In 1744 he again sailed for New York, and was again enthusiastically received in America, although his irregular ways stirred up opposition. Hoping to benefit his health, in 1748 he visited the Bermudas and preached twice each day on the various islands of the group. On his return to England in 1748 he found his congregation scattered. He was also in pecxmiary difficulties, as he had sold most of his property for the benefit of the Georgia orphanage. With the help of his friends, however, he gradually paid off his debts. About this time the Countess of Huntingdon (q.v.) made him her chaplain and gave him the opportunity of preaching to certain of the nobility at her house.
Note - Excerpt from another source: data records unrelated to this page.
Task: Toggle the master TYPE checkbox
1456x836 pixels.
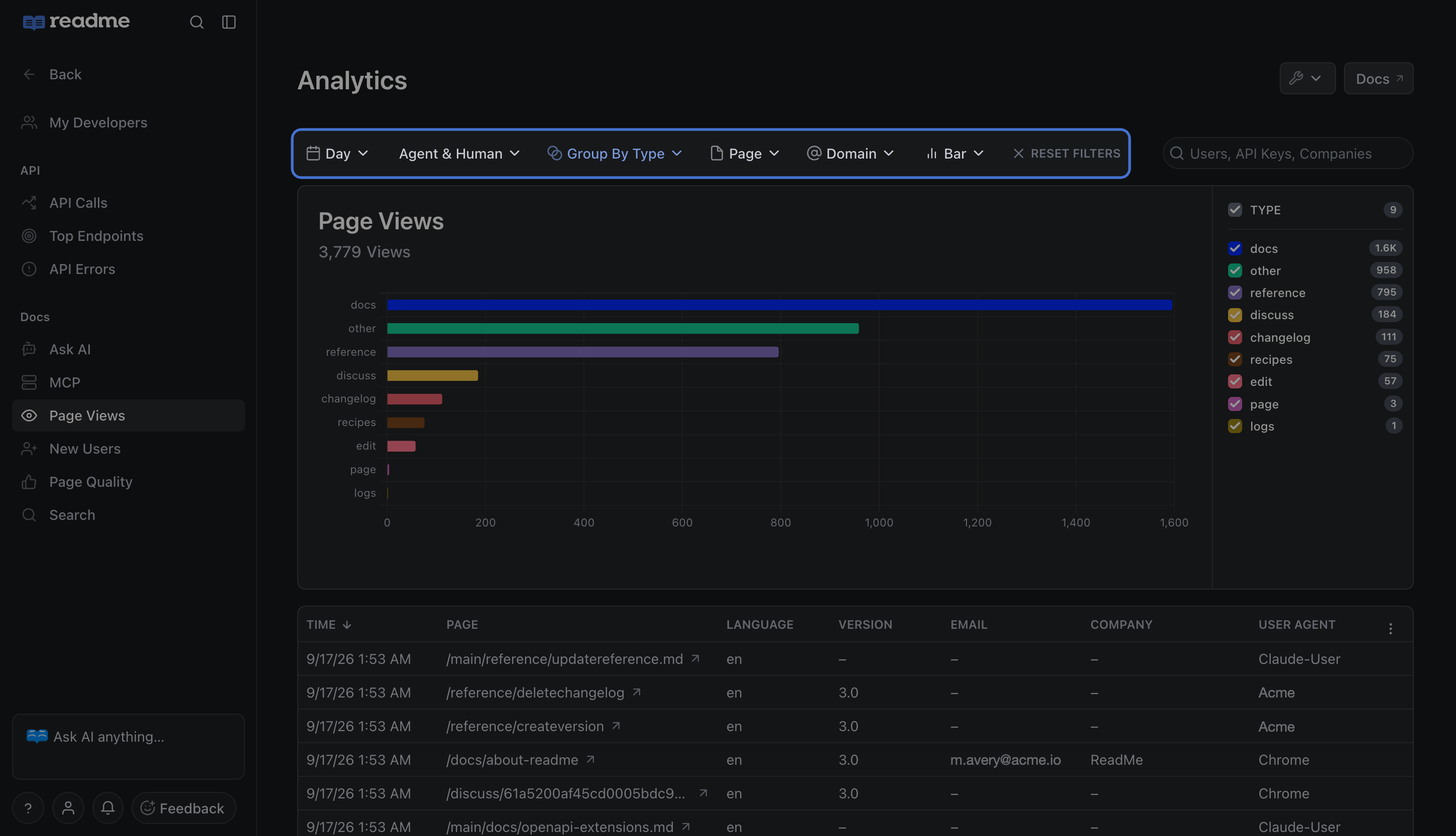Action: [x=1234, y=210]
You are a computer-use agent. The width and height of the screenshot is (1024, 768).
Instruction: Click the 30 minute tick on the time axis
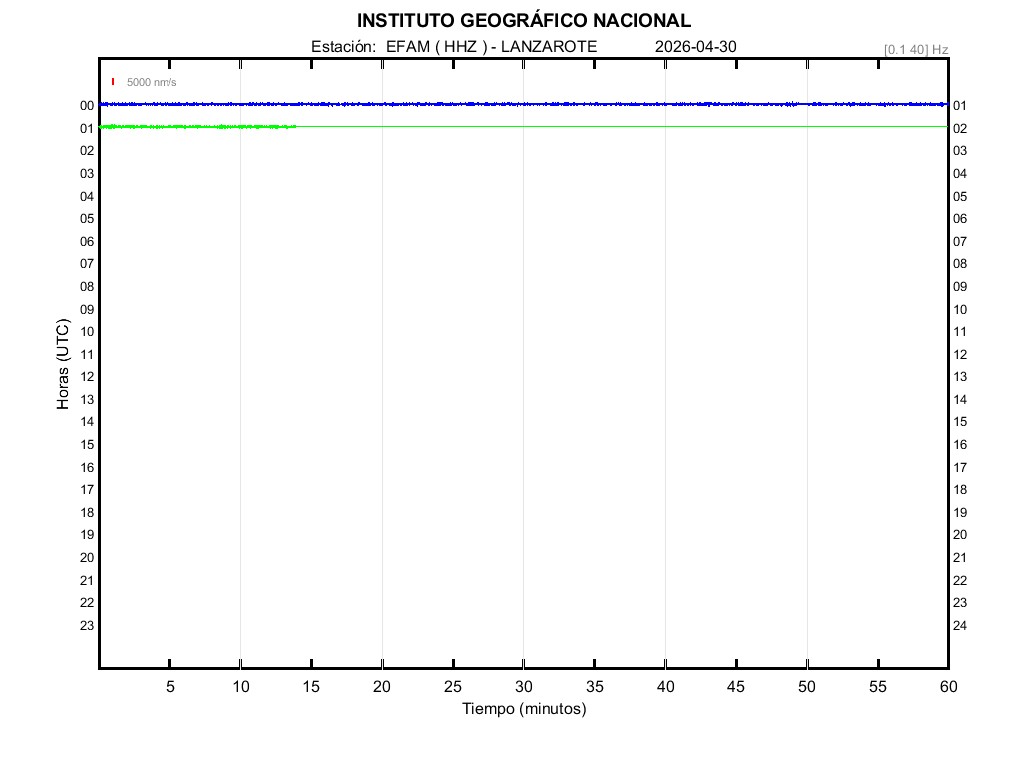[524, 686]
She helped him materially in all his enterprises and built and endowed chapels to maintain his doctrines. In 1751 Whitefield visited Ireland and Scotland and made a fourth voyage to America. On his return to London he took up the project of a new tabernacle, which was opened June 10, 1753. After preaching in it a few times he went on another evangelistic tour, traveling 1200 miles and preaching many times. In 1754-55 he was again in America. In September, 1756, he opened a new chapel at Tottenham Court Road. He visited America for the sixth time in 1763-65. His health was poor at this time and his power of preaching somewhat impaired. In October, 1765, he dedicated the Countess of Huntingdon's chapel at Bath, opened her college at Trevecca in August, 1768, and dedicated the chapel at Tunbridge Wells in July, 1769. Two or three months later he sailed for the seventh time for America. He went to Savannah, and preached much in Pennsylvania and New England. On September 29, 1770, after preaching for two hours at Exeter, N. H., he went to Newburyport, Mass., where he died the next morning. He is buried in the Church of Newburyport. Whitefield is said to have preached more than 18,000 sermons. His great power was due to his delivery rather than to the matter of his discourses, and his writings do not sustain the impression derived from the accounts of his preaching. He was not an organizer, and his congregations scattered as soon as he left them. Many of his converts united with the Methodists. A number of his sermons and journals were collected and published in six volumes, with a seventh volume of Memoirs by John Gillies (London, 1771-72). Of the many later biographies, that by Tyerman (London, 1876-77) is the most complete.